Last Days at Paradise High Documentary

Paradise High senior Harmony is full of hope despite being one of America’s youngest climate refugees

As you’d expect from the description of Last Days at Paradise High, this is an immersive, emotional short offering genuine insight and its the enveloping quality of Knowles and Thomas’ film, which really makes you feel part of this recovering community and ensures it’s a consistently engaging watch. Spending six months embedded in the lives of the seniors at Paradise High School, the co-directors very much became part of their final year as they “slept on their couches, went to school with them in the morning and occasionally helped with homework”.

While a lot of the film is told through an intimate vérité style, the pair complement this with emotional talking-heads – which they describe as “staged, confessional-like interviews” – where students discuss the effects the fire has had on their lives. Despite the obviously devastating circumstances the students (and their teacher) have found themselves in, the film ends on a more hopeful note, as we witness tears, tattoos and fairground rides. However, before the end titles roll, Knowles and Thomas provide one last sobering moment with a title card about extreme climate-related events, completing the emotional highs and lows of a truly impactful short.

As the seniors of Paradise High have now moved on to new opportunities, so have Knowles and Thomas.

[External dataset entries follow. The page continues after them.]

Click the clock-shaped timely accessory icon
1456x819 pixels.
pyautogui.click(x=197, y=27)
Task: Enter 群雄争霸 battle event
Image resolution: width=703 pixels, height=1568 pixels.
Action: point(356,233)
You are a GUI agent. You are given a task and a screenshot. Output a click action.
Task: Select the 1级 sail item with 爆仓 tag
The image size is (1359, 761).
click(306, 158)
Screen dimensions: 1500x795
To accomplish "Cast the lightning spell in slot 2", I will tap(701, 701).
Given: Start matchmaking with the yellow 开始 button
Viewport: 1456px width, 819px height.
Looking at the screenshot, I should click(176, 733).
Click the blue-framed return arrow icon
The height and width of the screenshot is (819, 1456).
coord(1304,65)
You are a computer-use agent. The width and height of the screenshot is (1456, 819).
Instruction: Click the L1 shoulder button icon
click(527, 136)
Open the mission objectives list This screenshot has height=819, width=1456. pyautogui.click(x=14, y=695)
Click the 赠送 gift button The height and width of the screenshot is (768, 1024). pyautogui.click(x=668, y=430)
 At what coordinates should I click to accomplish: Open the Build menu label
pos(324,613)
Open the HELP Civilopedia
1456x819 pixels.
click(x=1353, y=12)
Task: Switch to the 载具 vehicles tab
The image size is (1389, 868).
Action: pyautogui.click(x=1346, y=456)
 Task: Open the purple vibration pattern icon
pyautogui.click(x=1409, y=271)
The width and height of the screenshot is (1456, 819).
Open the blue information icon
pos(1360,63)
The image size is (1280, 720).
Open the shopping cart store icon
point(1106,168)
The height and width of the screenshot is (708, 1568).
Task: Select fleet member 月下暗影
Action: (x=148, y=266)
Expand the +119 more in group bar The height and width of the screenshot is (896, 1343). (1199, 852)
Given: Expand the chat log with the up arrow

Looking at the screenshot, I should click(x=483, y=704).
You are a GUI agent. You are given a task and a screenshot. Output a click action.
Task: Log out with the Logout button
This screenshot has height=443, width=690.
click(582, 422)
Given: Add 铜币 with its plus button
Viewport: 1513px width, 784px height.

With Derek recently releasing another short – which follows a 2019 Seattle City Council campaign that pitted socialist Kshama Sawant against millions of dollars of Amazon PAC money –  and now working on a trio of new shorts, SentinelsPrine(ville)Reunion, Emily is now focused on her first feature Sirens, which explores the bond system in America and how “more Americans are jailed because they can’t afford bail than any other reason”.